From d80ac2fd2df4e7fb8a28acfa512bb11472b5cc99 Mon Sep 17 00:00:00 2001
From: liugz18 <57401541+liugz18@users.noreply.github.com>
Date: 星期四, 18 七月 2024 21:34:55 +0800
Subject: [PATCH] Rename 'res' in line 514 to avoid with naming conflict with line 365

---
 funasr/models/language_model/rnn/decoders.py |  247 +++++++++++++++++-------------------------------
 1 files changed, 89 insertions(+), 158 deletions(-)

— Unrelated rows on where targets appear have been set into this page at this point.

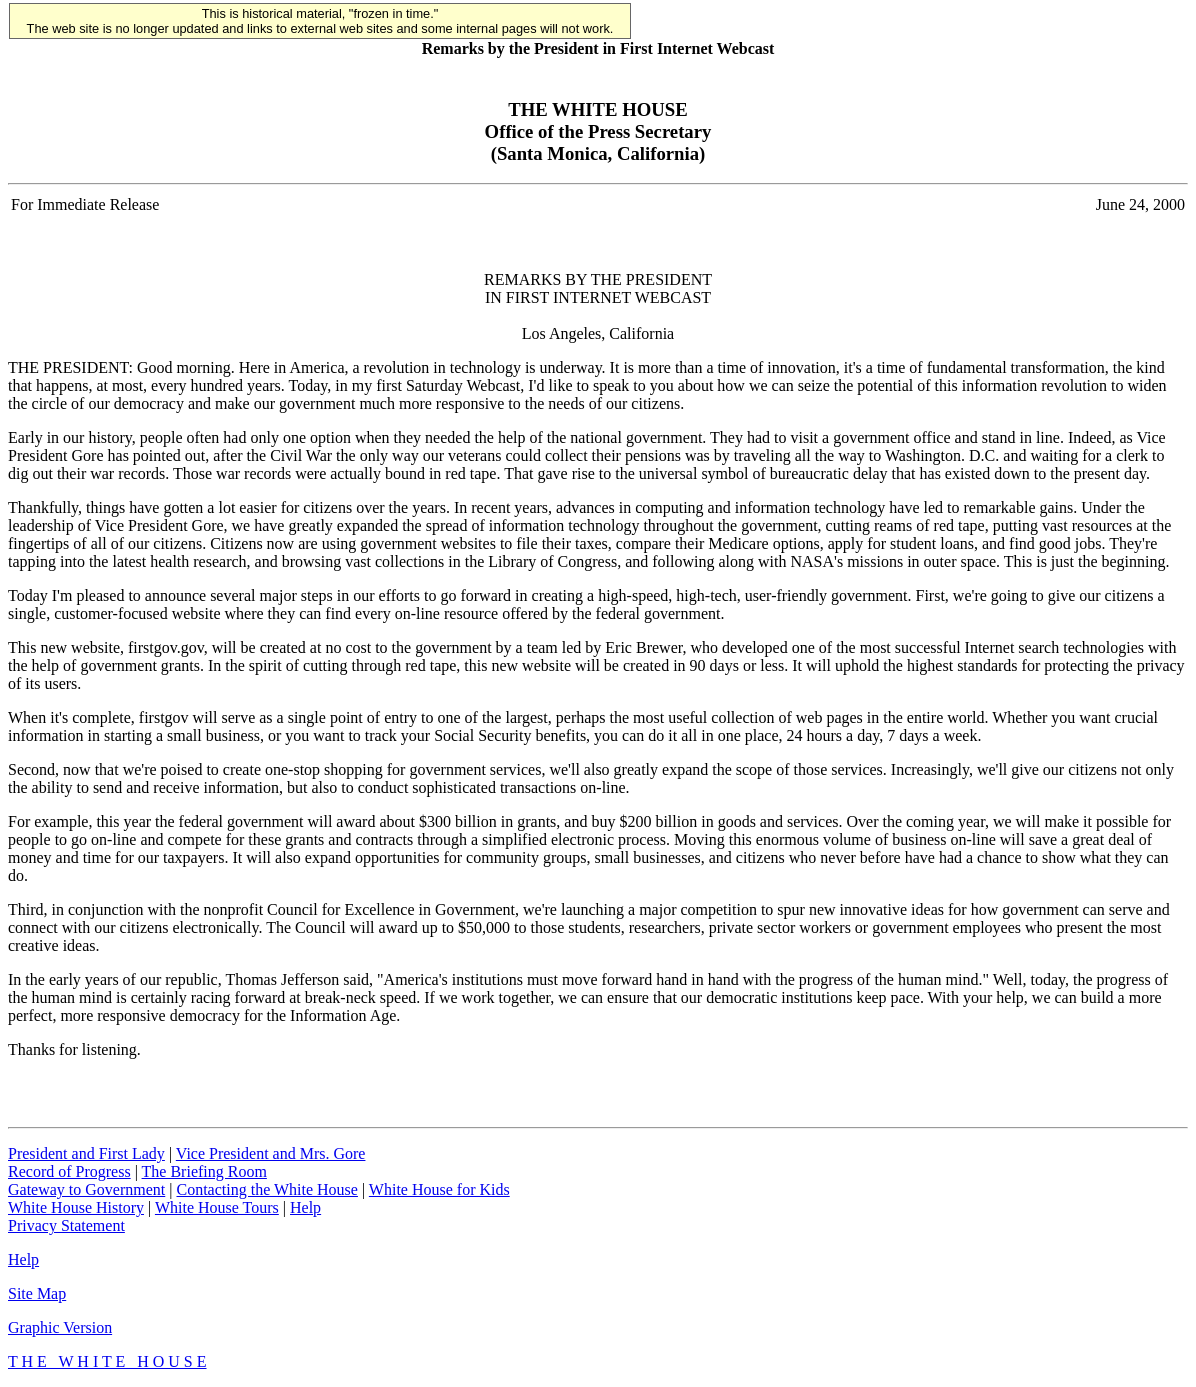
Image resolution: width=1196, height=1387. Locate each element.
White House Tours (217, 1207)
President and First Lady (86, 1153)
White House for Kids (439, 1189)
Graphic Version (60, 1327)
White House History (76, 1207)
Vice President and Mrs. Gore (271, 1153)
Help (305, 1207)
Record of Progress (69, 1171)
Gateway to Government (86, 1189)
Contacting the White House (266, 1189)
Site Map (37, 1293)
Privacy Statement (66, 1225)
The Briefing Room (204, 1171)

diff --git a/funasr/models/language_model/rnn/decoders.py b/funasr/models/language_model/rnn/decoders.py
index a426b51..e7d35e9 100644
--- a/funasr/models/language_model/rnn/decoders.py
+++ b/funasr/models/language_model/rnn/decoders.py
@@ -1,4 +1,5 @@
 """RNN decoder module."""
+
 import logging
 import math
 import random
@@ -15,7 +16,7 @@
 from funasr.metrics import end_detect
 from funasr.models.transformer.utils.nets_utils import mask_by_length
 from funasr.models.transformer.utils.nets_utils import pad_list
-from funasr.models.transformer.utils.nets_utils import th_accuracy
+from funasr.metrics.compute_acc import th_accuracy
 from funasr.models.transformer.utils.nets_utils import to_device
 from funasr.models.language_model.rnn.attentions import att_to_numpy
 
@@ -45,24 +46,24 @@
     """
 
     def __init__(
-            self,
-            eprojs,
-            odim,
-            dtype,
-            dlayers,
-            dunits,
-            sos,
-            eos,
-            att,
-            verbose=0,
-            char_list=None,
-            labeldist=None,
-            lsm_weight=0.0,
-            sampling_probability=0.0,
-            dropout=0.0,
-            context_residual=False,
-            replace_sos=False,
-            num_encs=1,
+        self,
+        eprojs,
+        odim,
+        dtype,
+        dlayers,
+        dunits,
+        sos,
+        eos,
+        att,
+        verbose=0,
+        char_list=None,
+        labeldist=None,
+        lsm_weight=0.0,
+        sampling_probability=0.0,
+        dropout=0.0,
+        context_residual=False,
+        replace_sos=False,
+        num_encs=1,
     ):
 
         torch.nn.Module.__init__(self)
@@ -76,16 +77,20 @@
         self.decoder = torch.nn.ModuleList()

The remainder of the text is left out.